# [Exercise aim]
Return the records exactly, keeping every line as it is.

# [Records provided]
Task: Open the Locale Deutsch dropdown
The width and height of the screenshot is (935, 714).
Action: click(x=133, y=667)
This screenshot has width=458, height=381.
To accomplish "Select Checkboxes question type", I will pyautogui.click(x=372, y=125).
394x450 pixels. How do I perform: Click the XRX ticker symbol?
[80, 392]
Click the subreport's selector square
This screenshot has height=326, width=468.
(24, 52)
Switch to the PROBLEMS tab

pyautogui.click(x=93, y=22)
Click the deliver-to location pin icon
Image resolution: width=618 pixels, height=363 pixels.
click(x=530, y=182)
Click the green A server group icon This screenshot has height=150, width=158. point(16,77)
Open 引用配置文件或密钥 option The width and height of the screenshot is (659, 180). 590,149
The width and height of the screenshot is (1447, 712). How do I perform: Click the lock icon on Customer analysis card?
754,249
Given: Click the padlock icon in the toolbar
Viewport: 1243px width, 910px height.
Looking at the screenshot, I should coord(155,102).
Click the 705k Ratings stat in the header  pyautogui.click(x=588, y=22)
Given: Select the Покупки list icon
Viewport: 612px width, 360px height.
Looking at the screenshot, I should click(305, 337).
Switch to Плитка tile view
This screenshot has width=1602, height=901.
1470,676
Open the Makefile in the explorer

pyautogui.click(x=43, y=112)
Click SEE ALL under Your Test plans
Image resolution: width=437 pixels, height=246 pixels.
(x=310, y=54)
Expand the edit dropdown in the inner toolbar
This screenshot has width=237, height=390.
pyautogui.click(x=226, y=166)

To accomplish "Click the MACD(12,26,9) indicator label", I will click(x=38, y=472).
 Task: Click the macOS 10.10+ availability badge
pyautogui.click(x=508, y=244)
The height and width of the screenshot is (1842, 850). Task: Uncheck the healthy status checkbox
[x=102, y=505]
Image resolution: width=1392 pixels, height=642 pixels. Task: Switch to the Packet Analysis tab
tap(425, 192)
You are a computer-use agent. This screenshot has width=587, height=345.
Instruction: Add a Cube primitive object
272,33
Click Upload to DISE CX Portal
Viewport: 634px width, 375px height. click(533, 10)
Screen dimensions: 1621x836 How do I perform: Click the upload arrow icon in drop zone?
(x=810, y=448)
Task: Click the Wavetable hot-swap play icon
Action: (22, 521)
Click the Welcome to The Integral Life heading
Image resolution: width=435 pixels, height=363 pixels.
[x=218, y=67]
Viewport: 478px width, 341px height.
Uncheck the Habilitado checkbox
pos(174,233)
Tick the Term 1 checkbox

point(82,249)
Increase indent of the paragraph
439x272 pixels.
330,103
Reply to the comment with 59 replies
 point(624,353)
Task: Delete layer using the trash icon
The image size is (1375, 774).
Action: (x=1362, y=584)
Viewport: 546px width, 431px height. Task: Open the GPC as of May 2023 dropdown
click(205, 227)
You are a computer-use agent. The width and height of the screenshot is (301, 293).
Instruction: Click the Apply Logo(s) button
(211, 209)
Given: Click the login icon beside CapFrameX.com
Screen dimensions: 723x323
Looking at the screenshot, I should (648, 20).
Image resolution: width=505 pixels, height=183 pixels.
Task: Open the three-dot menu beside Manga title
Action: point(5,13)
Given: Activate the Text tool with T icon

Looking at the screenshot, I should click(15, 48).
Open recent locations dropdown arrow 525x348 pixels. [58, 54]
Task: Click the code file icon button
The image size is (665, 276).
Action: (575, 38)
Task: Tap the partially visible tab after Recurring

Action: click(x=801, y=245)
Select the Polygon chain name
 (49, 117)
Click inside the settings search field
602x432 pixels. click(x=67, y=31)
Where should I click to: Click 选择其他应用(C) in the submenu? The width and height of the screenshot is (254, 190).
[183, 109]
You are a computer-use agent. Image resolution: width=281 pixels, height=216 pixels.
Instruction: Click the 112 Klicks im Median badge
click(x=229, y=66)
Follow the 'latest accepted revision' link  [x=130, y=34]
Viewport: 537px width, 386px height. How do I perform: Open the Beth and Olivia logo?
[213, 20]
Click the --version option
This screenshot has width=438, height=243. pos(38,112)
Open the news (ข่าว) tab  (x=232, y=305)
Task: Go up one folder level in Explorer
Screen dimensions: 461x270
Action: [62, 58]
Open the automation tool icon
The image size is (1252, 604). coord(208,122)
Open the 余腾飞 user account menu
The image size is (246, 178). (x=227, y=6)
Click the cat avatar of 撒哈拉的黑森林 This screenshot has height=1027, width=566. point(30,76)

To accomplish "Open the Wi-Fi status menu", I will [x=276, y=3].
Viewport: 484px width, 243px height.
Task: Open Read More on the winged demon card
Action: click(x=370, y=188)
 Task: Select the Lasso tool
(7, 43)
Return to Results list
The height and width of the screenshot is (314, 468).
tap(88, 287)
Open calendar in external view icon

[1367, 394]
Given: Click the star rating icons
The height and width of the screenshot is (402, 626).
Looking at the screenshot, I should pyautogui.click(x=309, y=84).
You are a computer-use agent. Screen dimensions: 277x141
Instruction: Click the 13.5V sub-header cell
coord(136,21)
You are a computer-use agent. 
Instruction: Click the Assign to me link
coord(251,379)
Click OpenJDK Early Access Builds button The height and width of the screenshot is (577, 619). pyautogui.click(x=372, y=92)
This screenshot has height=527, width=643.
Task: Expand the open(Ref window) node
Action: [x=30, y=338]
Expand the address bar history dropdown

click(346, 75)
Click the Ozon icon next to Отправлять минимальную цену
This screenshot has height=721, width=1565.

# [Answer to this exercise]
Task: Open the Locale Deutsch dropdown
The width and height of the screenshot is (935, 714).
Action: click(x=133, y=667)
This screenshot has width=458, height=381.
To accomplish "Select Checkboxes question type", I will pyautogui.click(x=372, y=125).
394x450 pixels. How do I perform: Click the XRX ticker symbol?
[80, 392]
Click the subreport's selector square
This screenshot has height=326, width=468.
(24, 52)
Switch to the PROBLEMS tab

pyautogui.click(x=93, y=22)
Click the deliver-to location pin icon
Image resolution: width=618 pixels, height=363 pixels.
click(x=530, y=182)
Click the green A server group icon This screenshot has height=150, width=158. point(16,77)
Open 引用配置文件或密钥 option The width and height of the screenshot is (659, 180). 590,149
The width and height of the screenshot is (1447, 712). How do I perform: Click the lock icon on Customer analysis card?
754,249
Given: Click the padlock icon in the toolbar
Viewport: 1243px width, 910px height.
Looking at the screenshot, I should coord(155,102).
Click the 705k Ratings stat in the header  pyautogui.click(x=588, y=22)
Given: Select the Покупки list icon
Viewport: 612px width, 360px height.
Looking at the screenshot, I should click(305, 337).
Switch to Плитка tile view
This screenshot has width=1602, height=901.
1470,676
Open the Makefile in the explorer

pyautogui.click(x=43, y=112)
Click SEE ALL under Your Test plans
Image resolution: width=437 pixels, height=246 pixels.
(x=310, y=54)
Expand the edit dropdown in the inner toolbar
This screenshot has width=237, height=390.
pyautogui.click(x=226, y=166)

To accomplish "Click the MACD(12,26,9) indicator label", I will click(x=38, y=472).
 Task: Click the macOS 10.10+ availability badge
pyautogui.click(x=508, y=244)
The height and width of the screenshot is (1842, 850). Task: Uncheck the healthy status checkbox
[x=102, y=505]
Image resolution: width=1392 pixels, height=642 pixels. Task: Switch to the Packet Analysis tab
tap(425, 192)
You are a computer-use agent. This screenshot has width=587, height=345.
Instruction: Add a Cube primitive object
272,33
Click Upload to DISE CX Portal
Viewport: 634px width, 375px height. click(533, 10)
Screen dimensions: 1621x836 How do I perform: Click the upload arrow icon in drop zone?
(x=810, y=448)
Task: Click the Wavetable hot-swap play icon
Action: (22, 521)
Click the Welcome to The Integral Life heading
Image resolution: width=435 pixels, height=363 pixels.
[x=218, y=67]
Viewport: 478px width, 341px height.
Uncheck the Habilitado checkbox
pos(174,233)
Tick the Term 1 checkbox

point(82,249)
Increase indent of the paragraph
439x272 pixels.
330,103
Reply to the comment with 59 replies
 point(624,353)
Task: Delete layer using the trash icon
The image size is (1375, 774).
Action: (x=1362, y=584)
Viewport: 546px width, 431px height. Task: Open the GPC as of May 2023 dropdown
click(205, 227)
You are a computer-use agent. The width and height of the screenshot is (301, 293).
Instruction: Click the Apply Logo(s) button
(211, 209)
Given: Click the login icon beside CapFrameX.com
Screen dimensions: 723x323
Looking at the screenshot, I should (648, 20).
Image resolution: width=505 pixels, height=183 pixels.
Task: Open the three-dot menu beside Manga title
Action: point(5,13)
Given: Activate the Text tool with T icon

Looking at the screenshot, I should click(15, 48).
Open recent locations dropdown arrow 525x348 pixels. [58, 54]
Task: Click the code file icon button
The image size is (665, 276).
Action: (575, 38)
Task: Tap the partially visible tab after Recurring

Action: click(x=801, y=245)
Select the Polygon chain name
 (49, 117)
Click inside the settings search field
602x432 pixels. click(x=67, y=31)
Where should I click to: Click 选择其他应用(C) in the submenu? The width and height of the screenshot is (254, 190).
[183, 109]
You are a computer-use agent. Image resolution: width=281 pixels, height=216 pixels.
Instruction: Click the 112 Klicks im Median badge
click(x=229, y=66)
Follow the 'latest accepted revision' link  [x=130, y=34]
Viewport: 537px width, 386px height. How do I perform: Open the Beth and Olivia logo?
[213, 20]
Click the --version option
This screenshot has width=438, height=243. pos(38,112)
Open the news (ข่าว) tab  (x=232, y=305)
Task: Go up one folder level in Explorer
Screen dimensions: 461x270
Action: [62, 58]
Open the automation tool icon
The image size is (1252, 604). coord(208,122)
Open the 余腾飞 user account menu
The image size is (246, 178). (x=227, y=6)
Click the cat avatar of 撒哈拉的黑森林 This screenshot has height=1027, width=566. point(30,76)

To accomplish "Open the Wi-Fi status menu", I will [x=276, y=3].
Viewport: 484px width, 243px height.
Task: Open Read More on the winged demon card
Action: click(x=370, y=188)
 Task: Select the Lasso tool
(7, 43)
Return to Results list
The height and width of the screenshot is (314, 468).
tap(88, 287)
Open calendar in external view icon

[1367, 394]
Given: Click the star rating icons
The height and width of the screenshot is (402, 626).
Looking at the screenshot, I should pyautogui.click(x=309, y=84).
You are a computer-use agent. Screen dimensions: 277x141
Instruction: Click the 13.5V sub-header cell
coord(136,21)
You are a computer-use agent. 
Instruction: Click the Assign to me link
coord(251,379)
Click OpenJDK Early Access Builds button The height and width of the screenshot is (577, 619). pyautogui.click(x=372, y=92)
This screenshot has height=527, width=643.
Task: Expand the open(Ref window) node
Action: [x=30, y=338]
Expand the address bar history dropdown

click(346, 75)
Click the Ozon icon next to Отправлять минимальную цену
This screenshot has height=721, width=1565.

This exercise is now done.